* **PROMPT**:
Turn the material below into a numbered list, skipping blank lines and leaving out the pictures.
════════
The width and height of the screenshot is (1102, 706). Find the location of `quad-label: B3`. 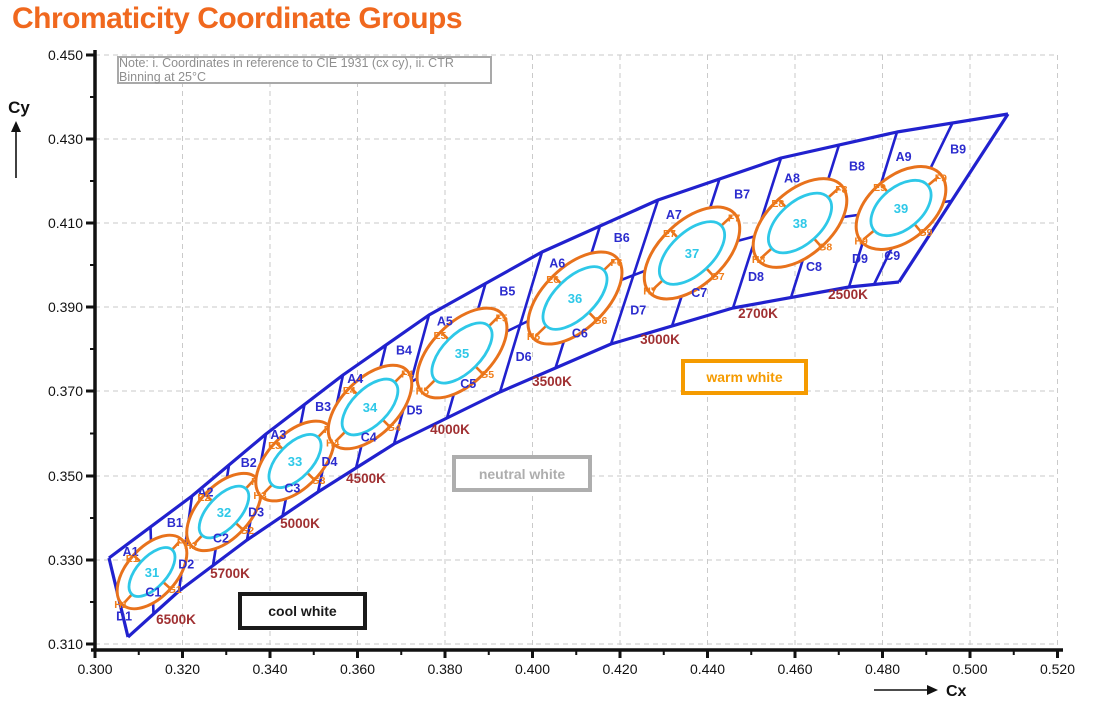

quad-label: B3 is located at coordinates (323, 407).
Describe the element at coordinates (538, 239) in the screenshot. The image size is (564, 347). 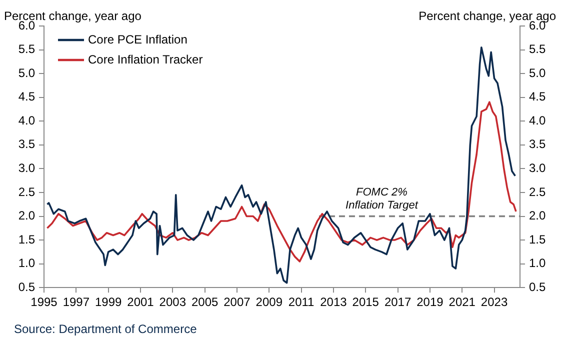
I see `y2-tick-label: 1.5` at that location.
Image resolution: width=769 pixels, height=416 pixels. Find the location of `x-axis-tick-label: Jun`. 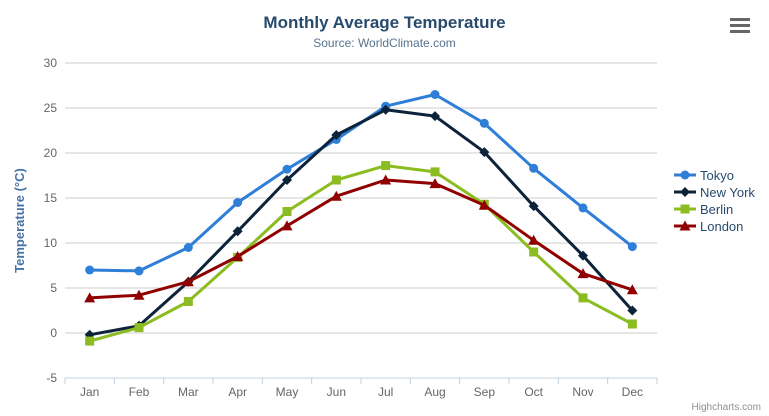

x-axis-tick-label: Jun is located at coordinates (336, 392).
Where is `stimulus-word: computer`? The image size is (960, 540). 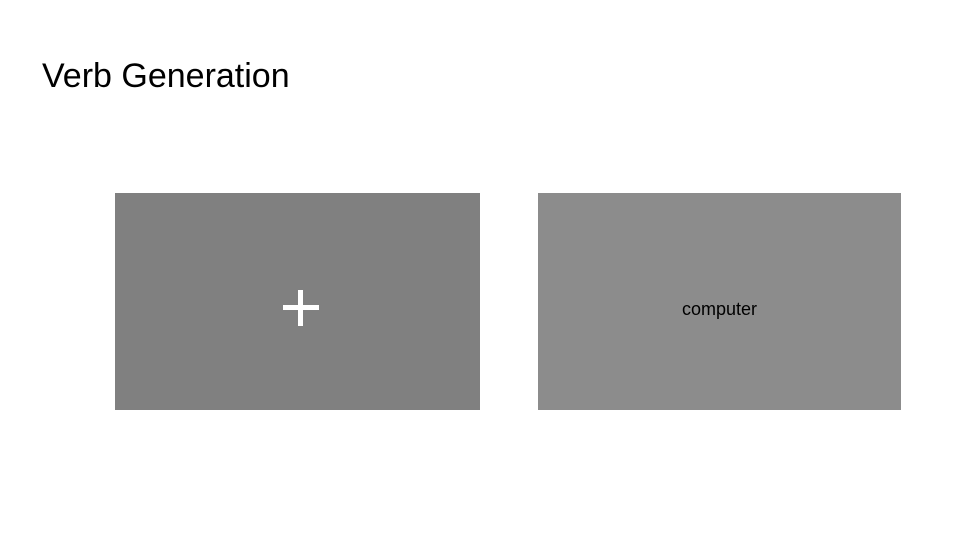
stimulus-word: computer is located at coordinates (720, 309).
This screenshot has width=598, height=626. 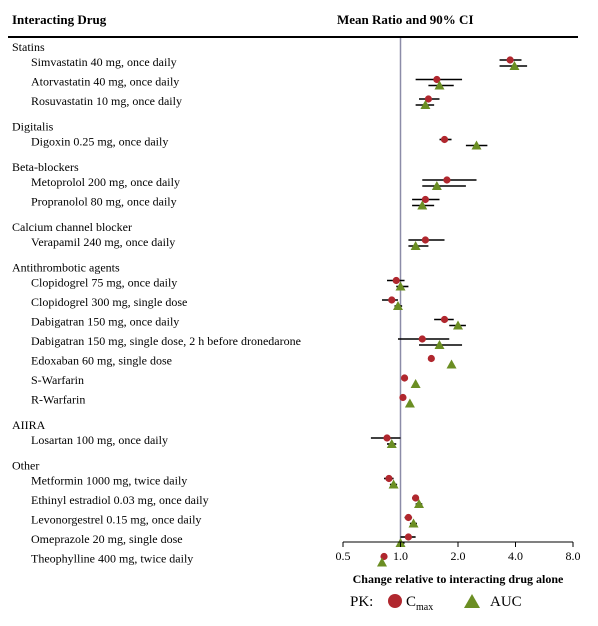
════════
* **ANSWER FOR THIS EXERCISE**:
1. The width and height of the screenshot is (1102, 706). Find the location of `quad-label: B3`. 
2. quad-label: B3 is located at coordinates (323, 407).
3. Describe the element at coordinates (538, 239) in the screenshot. The image size is (564, 347). 
4. I see `y2-tick-label: 1.5` at that location.
5. Image resolution: width=769 pixels, height=416 pixels. Find the location of `x-axis-tick-label: Jun`. 
6. x-axis-tick-label: Jun is located at coordinates (336, 392).
7. Where is `stimulus-word: computer`? The image size is (960, 540). 
8. stimulus-word: computer is located at coordinates (720, 309).
9. This screenshot has width=598, height=626. 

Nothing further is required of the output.